Want to know all about parsing log files? Here's a useful guide for you.
Log file parsing is the process of analyzing log file data and breaking it down into logical syntactic components. In simple words - you’re extracting meaningful data from logs that can be measured in thousands of lines.
There are multiple ways to perform log file parsing: you can write a custom parser or use parsing tools and/or software. Parsers can be written in many programming languages; some are better for this task than others, but the choice often depends on what language you are most comfortable with. In this article, we will talk about log file parsing in Graylog and give examples of parsers in several different languages, as well as compare Graylog with Splunk in terms of parsing.
How to Parse a Log File in Graylog
Since not all devices follow the same logging format, it is impossible to develop a universal parser. For devices that don’t comply with syslog format rules, Graylog overrides this issue using extractors. Log file parsing is done by a combination of raw/plaintext message inputs and extractors. The built-in raw/plaintext inputs allow you to parse any text that you can send via TCP or UDP. No parsing is applied at all by default until you build your own parser using custom extractors. Let’s discuss what extractors are and why they were created in the first place.
Syslog (RFC3164, RFC5424) has been a standard logging protocol since the 1980s, but it comes with some shortcomings. Syslog has a clear set of rules in its RFCs that define how a log should look like. Unfortunately, there are a lot of devices such as routers and firewalls that create logs similar to syslog but non-compliant with its RFC rules. For example, some use localized time zone names or omit the current year from the timestamp, which causes wrong or failed parsing.
One possible solution was to have a custom message input and parser for every format that differs from syslog, which would mean thousands of parsers. Graylog decided to address this problem by introducing the concept of Extractors in the v0.20.0 series.
The extractors allow users to instruct Graylog nodes about how to extract data from any text in the received message (no matter which format or if an already extracted field) to message fields. This allows for more elaborate queries like searching for all blocked packages of a given source IP or all internal server errors triggered by a specific user.
You can create extractors via Graylog REST API calls or via the web interface using a wizard.
The Graylog Extended Log Format (GELF) is a log format made to improve some standard syslog flaws.
Plain syslog Shortcomings:
- Limited to 1024 bytes
- No data types in structured syslog
- Too many syslog dialects to successfully parse all of them
- No compression
Improvements on these issues make GELF a great choice for logging from within applications. Graylog marketplace offers libraries and appenders for easily implementing GELF in many programming languages and logging frameworks. GELF can be sent via UDP so it can’t break your application from within your logging class.
Graylog Sidecar acts as a supervisor process for other programs, such as nxlog and Filebeats, built specifically to collect log messages from local files and ship them to remote systems like Graylog. You can also use any program supporting the GELF or syslog protocol (among others) to send your logs to Graylog.
Streams are a core feature of Graylog and may be thought of as a form of tagging for incoming messages. Streams are a mechanism used to route messages into categories in real-time. Stream rules instruct Graylog which message to route into which streams, and are also used to control access to data, route messages for parsing, enrichment or other modification, and determine which messages will be archived.

--- Provided information ---
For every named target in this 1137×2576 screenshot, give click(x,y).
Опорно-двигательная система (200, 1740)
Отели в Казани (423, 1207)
* * *
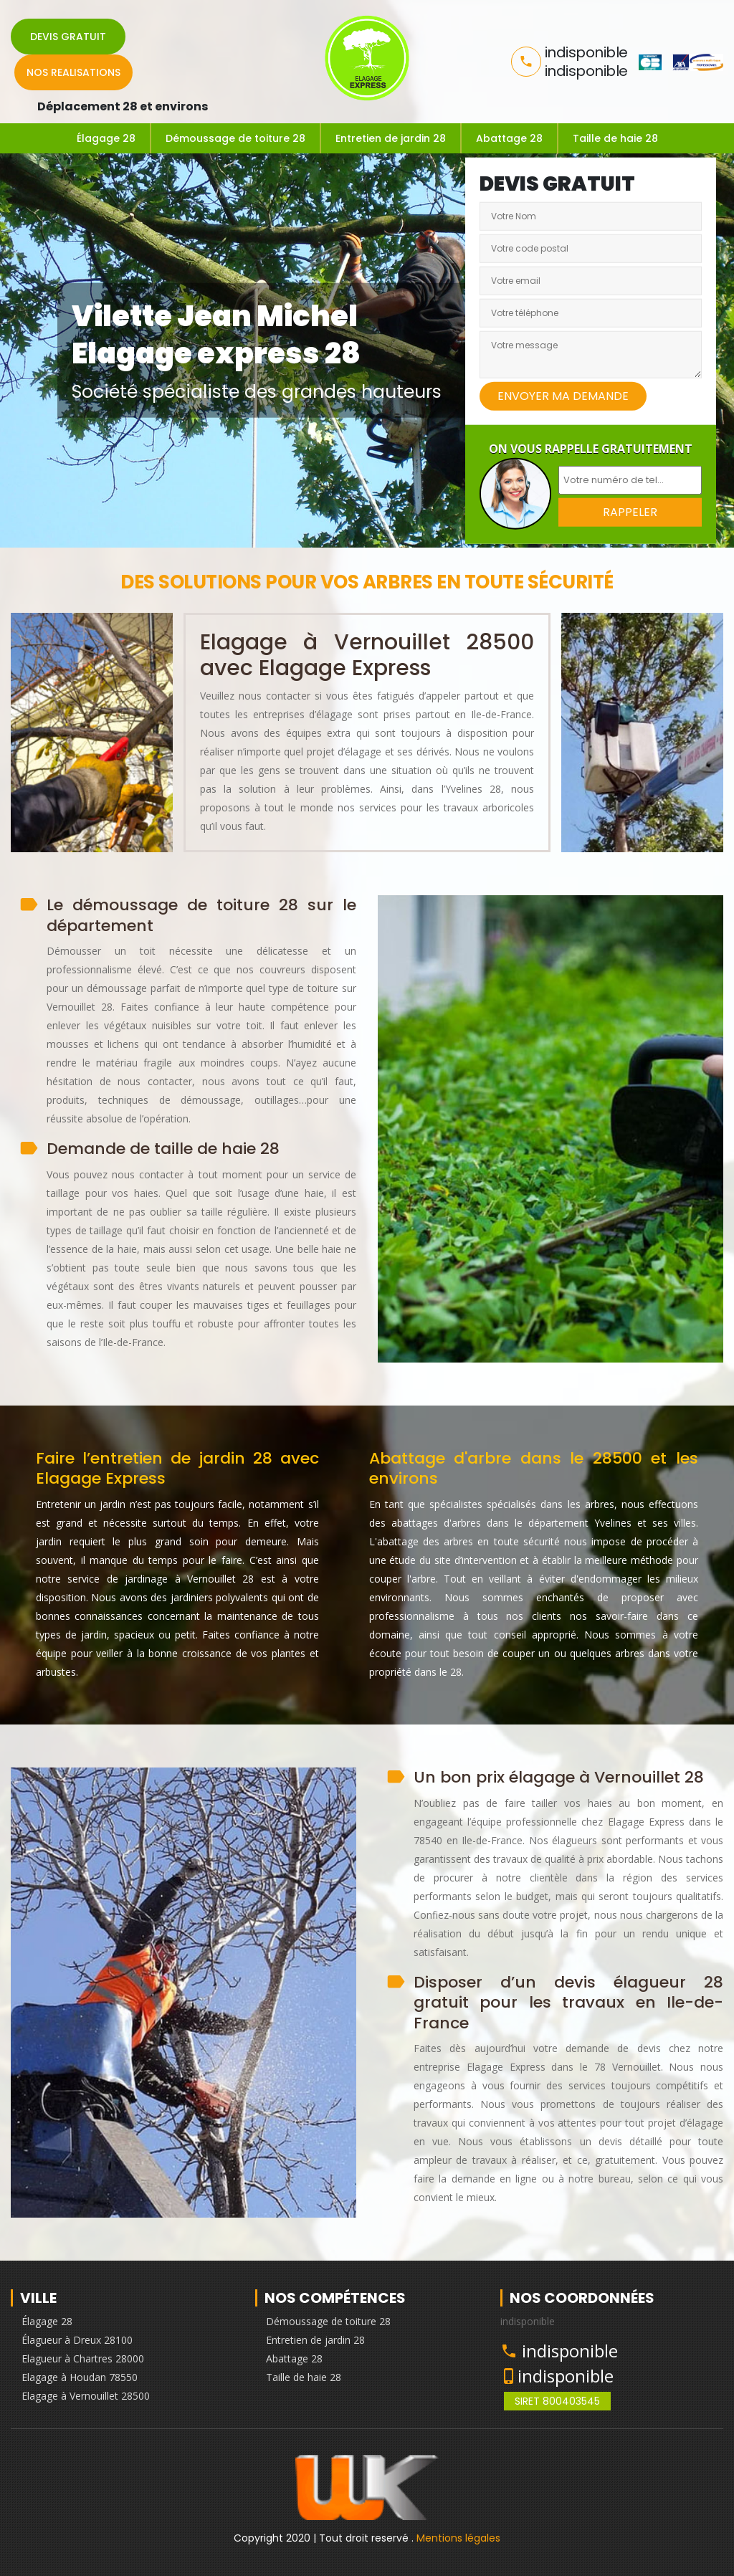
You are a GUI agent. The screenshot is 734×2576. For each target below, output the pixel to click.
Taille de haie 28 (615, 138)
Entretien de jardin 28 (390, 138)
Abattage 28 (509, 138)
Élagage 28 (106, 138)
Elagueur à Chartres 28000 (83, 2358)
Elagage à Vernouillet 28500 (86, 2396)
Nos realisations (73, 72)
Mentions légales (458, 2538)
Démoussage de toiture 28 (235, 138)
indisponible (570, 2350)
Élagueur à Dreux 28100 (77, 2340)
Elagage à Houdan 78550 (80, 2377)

--- Requests ---
**A.** Decide whether each statement below agrees with the log file parsing guide: (i) Graylog introduced the concept of Extractors in its v0.20.0 series; (ii) Graylog's built-in raw/plaintext inputs apply basic parsing by default; (iii) plain syslog is limited to 2048 bytes. For each statement, answer yes or no and quote the deciding words of the guide.
**B.** Write what comes next in the log file parsing guide, picking up right after its last sentence.

--- Exercise answers ---
**A.**
(i) Yes: "Graylog decided to address this problem by introducing the concept of Extractors in the v0.20.0 series."
(ii) No: "No parsing is applied at all by default until you build your own parser using custom extractors."
(iii) No: "Limited to 1024 bytes"

**B.**
Processing Pipelines are a Graylog feature that enables the user to run a rule, or a series of rules, against a specific type of event. Pipelines are tied to streams and allow for routing, blacklisting, modifying, and enriching messages as they flow through Graylog. This feature lets users parse, change, convert. add to, delete from, or drop a message.
Writing Custom Log File Parsers
If you don’t want to use Graylog or any other tool, you can write your own custom parser using a number of languages. Here are some commands and methods used in Java, Linux, Python, and PowerShell:
Java Parse Log File
This is the method to use if you do your own parsing using Java:
The Split method splits a string around matches of the given regular expression. The array returned by this method contains each substring of this string that is terminated by another substring that matches the given expression or is terminated by the end of the string. The substrings in the array are in the order in which they occur in this string. If the expression does not match any part of the input then the resulting array has just one element, namely this string.
If you don’t want to spend time writing your own parser, there are many parsing tools available for Java. You can use a library to implement GELF in Java for all major logging frameworks: log4j, log4j2, java.util.logging, logback, JBossAS7, and WildFly 8-12.
Linux Parse Log File
You can perform command line log analysis in Linux, and these are some of the most useful commands:
Head and Tail
If you want to display a certain number of lines from the top or bottom of a log file, you can use head or tail to specify that number. If you don’t add a value, the default value is 10 lines.
The grep tool is used to search a log file for a particular pattern of characters. This tool, in combination with regular expressions, is the basis for more complex searches.
Surround Search with Grep
One example of advanced search using Grep is surround search. The B flag determines the number of lines before the matching line and the A flag determines the number of lines after the matching line you want to show.
Python Parse Log File
You can create a custom log file in Python by using regex. This is an example of parsing by line.
Open instruction opens the defined log file path using read-only access (“r”) and assigns the data to the file variable. The for loop goes through the data line by line, and if the text in line matches regex, it gets assigned to the match variable as an object.
To parse more than one line at a time, you can assign the whole file’s data to a variable using data = f.read().
In this example, you can choose whether to parse by line (if read_line is True) or by file (if read_line is False). The matching algorithm is the same, with the only difference in the data that is compared with regex (line or whole text).
For more complex parsing, there are a plethora of parsing tools you can use for free. There is a great list of Python parsing tools on GitHub you can check out here.
PowerShell Parse Log File
If you perform log file parsing with PowerShell, this is arguably the most useful command to write a custom parser:
To display only lines containing specific keywords, you can use the Pattern command. If you’re looking for more than one keyword, you can list them after the Pattern command separated by a comma.
Splunk Parse Log File
In Splunk, data that enters the data pipeline gets indexed through event processing. The event processing consists of two stages: parsing and indexing. During parsing, data chunks are broken down into events and handed off to the indexing pipeline for final processing.
Splunk vs. Graylog Parsing Log File
Siloed vs. Single Interface
Splunk has IT categories organized in a siloed fashion, meaning that there is a separate screen for each category. If you’re looking to solve a problem that needs information across several topics, the siloed approach makes the whole process slow and complicated.
Graylog uses a single interface to display IT information, reflecting not IT silos, but service performance by business goals or metrics. For more advanced dashboards, Graylog is easy to integrate with 3rd party offerings.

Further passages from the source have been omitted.